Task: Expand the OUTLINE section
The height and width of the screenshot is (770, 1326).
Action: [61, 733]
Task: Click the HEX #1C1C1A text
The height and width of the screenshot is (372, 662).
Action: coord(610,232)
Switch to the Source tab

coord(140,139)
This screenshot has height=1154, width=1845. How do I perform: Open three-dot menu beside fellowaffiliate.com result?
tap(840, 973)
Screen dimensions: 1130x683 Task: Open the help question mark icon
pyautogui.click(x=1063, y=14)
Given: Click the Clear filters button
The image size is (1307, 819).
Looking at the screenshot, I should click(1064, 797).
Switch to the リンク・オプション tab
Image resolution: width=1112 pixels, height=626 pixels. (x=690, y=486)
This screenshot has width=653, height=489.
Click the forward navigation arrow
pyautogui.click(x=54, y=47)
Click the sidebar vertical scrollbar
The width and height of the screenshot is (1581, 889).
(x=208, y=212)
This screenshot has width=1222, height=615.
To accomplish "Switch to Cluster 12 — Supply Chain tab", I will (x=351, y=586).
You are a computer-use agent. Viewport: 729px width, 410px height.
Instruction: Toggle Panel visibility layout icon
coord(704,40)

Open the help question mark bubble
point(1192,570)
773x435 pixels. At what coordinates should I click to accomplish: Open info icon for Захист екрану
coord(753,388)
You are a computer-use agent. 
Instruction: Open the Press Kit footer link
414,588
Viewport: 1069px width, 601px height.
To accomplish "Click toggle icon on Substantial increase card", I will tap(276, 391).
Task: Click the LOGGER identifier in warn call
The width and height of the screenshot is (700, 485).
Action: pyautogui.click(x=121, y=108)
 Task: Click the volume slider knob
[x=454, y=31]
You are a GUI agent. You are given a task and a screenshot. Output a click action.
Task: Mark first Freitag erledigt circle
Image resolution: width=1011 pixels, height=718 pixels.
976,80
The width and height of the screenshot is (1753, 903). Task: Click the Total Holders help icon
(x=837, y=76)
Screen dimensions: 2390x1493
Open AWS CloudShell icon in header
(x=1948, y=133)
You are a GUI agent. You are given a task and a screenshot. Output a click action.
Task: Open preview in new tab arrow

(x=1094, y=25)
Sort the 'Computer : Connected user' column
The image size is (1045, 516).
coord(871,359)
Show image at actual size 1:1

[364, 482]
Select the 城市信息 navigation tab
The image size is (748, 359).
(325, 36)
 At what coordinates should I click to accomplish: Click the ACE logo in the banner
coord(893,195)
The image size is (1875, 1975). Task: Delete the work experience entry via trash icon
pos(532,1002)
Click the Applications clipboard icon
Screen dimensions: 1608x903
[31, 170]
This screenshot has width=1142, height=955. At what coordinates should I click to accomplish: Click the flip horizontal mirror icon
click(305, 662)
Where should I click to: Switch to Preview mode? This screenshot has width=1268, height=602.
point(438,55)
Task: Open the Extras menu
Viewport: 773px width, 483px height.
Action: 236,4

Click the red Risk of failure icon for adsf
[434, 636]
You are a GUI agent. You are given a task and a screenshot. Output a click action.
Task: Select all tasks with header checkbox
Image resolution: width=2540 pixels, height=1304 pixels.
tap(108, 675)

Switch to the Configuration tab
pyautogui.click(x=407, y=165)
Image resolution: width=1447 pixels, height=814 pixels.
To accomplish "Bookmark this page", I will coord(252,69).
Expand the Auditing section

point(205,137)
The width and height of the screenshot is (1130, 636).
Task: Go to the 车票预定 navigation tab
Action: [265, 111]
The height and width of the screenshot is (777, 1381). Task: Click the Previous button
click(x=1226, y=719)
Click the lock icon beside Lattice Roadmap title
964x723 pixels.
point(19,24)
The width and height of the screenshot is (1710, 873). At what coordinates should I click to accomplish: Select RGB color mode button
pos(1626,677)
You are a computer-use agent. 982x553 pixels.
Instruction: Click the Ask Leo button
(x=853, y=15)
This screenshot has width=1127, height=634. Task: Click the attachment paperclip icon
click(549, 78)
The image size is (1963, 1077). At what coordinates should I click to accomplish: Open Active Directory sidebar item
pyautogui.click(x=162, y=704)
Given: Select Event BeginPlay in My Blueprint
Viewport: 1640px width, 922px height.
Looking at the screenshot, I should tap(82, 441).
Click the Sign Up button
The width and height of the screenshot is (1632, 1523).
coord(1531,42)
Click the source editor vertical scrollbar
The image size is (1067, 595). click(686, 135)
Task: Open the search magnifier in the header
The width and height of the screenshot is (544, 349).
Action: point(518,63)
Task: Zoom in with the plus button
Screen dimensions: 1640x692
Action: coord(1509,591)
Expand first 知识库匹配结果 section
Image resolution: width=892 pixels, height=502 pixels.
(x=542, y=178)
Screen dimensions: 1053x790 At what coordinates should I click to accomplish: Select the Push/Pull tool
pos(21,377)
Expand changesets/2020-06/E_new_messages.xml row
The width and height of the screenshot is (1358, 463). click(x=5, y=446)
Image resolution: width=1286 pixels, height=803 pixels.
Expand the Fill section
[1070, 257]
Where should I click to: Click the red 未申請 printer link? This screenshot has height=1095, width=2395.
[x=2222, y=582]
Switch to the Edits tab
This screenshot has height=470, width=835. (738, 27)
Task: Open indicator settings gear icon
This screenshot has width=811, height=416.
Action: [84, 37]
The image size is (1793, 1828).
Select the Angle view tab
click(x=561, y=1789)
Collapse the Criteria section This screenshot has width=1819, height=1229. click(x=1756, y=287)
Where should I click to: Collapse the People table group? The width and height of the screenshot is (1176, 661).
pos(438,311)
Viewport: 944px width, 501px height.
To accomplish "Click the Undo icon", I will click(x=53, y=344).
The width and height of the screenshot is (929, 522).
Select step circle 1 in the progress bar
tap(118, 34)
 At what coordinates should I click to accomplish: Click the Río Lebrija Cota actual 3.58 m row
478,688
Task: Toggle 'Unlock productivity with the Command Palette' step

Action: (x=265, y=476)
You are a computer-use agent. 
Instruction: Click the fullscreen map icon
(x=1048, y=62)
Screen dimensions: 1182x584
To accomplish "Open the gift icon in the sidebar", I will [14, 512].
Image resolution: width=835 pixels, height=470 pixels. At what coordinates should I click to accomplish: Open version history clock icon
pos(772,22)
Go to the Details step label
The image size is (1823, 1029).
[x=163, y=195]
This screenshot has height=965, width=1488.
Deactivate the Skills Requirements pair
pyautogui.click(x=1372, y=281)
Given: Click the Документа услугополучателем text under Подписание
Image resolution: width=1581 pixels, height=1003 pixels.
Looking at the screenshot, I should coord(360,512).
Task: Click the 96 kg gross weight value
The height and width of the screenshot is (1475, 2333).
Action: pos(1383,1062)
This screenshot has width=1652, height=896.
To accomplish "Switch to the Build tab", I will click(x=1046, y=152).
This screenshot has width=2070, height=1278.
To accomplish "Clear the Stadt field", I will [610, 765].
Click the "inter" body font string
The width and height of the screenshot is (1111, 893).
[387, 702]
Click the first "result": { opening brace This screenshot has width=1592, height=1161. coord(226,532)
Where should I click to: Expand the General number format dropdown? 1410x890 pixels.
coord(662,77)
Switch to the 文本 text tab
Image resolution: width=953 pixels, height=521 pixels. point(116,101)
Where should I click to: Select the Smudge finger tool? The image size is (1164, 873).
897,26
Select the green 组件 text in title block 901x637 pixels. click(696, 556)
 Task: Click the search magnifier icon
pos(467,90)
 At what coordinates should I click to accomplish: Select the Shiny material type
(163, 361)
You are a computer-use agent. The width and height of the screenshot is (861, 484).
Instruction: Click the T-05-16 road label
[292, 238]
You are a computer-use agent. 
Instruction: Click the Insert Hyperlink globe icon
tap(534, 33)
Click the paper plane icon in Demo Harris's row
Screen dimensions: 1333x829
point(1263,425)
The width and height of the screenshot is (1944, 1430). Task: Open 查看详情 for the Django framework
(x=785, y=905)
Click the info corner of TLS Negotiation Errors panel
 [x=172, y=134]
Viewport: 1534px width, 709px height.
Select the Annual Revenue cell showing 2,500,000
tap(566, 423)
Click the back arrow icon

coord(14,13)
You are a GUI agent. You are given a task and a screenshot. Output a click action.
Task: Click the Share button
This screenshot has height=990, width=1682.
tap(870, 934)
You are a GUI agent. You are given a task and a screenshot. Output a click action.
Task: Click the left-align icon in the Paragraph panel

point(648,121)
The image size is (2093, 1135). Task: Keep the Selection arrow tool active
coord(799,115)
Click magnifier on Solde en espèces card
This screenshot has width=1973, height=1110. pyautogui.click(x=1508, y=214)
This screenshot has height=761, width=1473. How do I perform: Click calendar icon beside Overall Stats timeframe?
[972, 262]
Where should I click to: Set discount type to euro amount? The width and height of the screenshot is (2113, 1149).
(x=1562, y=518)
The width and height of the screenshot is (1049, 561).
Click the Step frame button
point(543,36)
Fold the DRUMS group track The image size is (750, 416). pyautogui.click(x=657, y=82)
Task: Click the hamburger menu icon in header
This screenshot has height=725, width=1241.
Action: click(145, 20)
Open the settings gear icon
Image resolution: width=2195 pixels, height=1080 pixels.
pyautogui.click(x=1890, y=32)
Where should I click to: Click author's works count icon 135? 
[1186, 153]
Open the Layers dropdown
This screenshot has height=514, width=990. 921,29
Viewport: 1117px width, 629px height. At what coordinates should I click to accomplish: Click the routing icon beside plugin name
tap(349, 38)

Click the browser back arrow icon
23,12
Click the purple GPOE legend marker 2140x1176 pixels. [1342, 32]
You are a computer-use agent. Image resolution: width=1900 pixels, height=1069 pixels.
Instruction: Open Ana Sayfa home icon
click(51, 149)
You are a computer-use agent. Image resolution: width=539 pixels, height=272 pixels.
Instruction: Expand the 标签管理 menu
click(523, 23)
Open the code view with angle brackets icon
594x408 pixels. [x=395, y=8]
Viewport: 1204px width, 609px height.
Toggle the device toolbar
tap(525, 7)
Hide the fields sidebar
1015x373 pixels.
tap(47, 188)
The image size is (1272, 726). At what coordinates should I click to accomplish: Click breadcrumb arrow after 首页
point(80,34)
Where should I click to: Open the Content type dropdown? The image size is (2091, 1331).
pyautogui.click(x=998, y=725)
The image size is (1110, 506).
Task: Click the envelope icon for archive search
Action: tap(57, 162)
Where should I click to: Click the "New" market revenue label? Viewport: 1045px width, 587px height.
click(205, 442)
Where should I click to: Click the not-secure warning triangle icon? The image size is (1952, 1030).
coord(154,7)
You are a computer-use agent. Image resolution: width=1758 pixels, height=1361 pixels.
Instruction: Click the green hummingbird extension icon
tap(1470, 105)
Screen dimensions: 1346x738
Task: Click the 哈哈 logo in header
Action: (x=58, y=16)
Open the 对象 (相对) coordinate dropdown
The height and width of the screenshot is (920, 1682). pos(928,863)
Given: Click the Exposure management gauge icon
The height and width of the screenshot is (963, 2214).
⁂
§ **WHAT THE TASK REQUIRES**
Copy out every line from the records that has the word "Clear".

§ **YOUR SOLUTION**
Given: Click the Clear filters button
To accomplish "Clear the Stadt field", I will [610, 765].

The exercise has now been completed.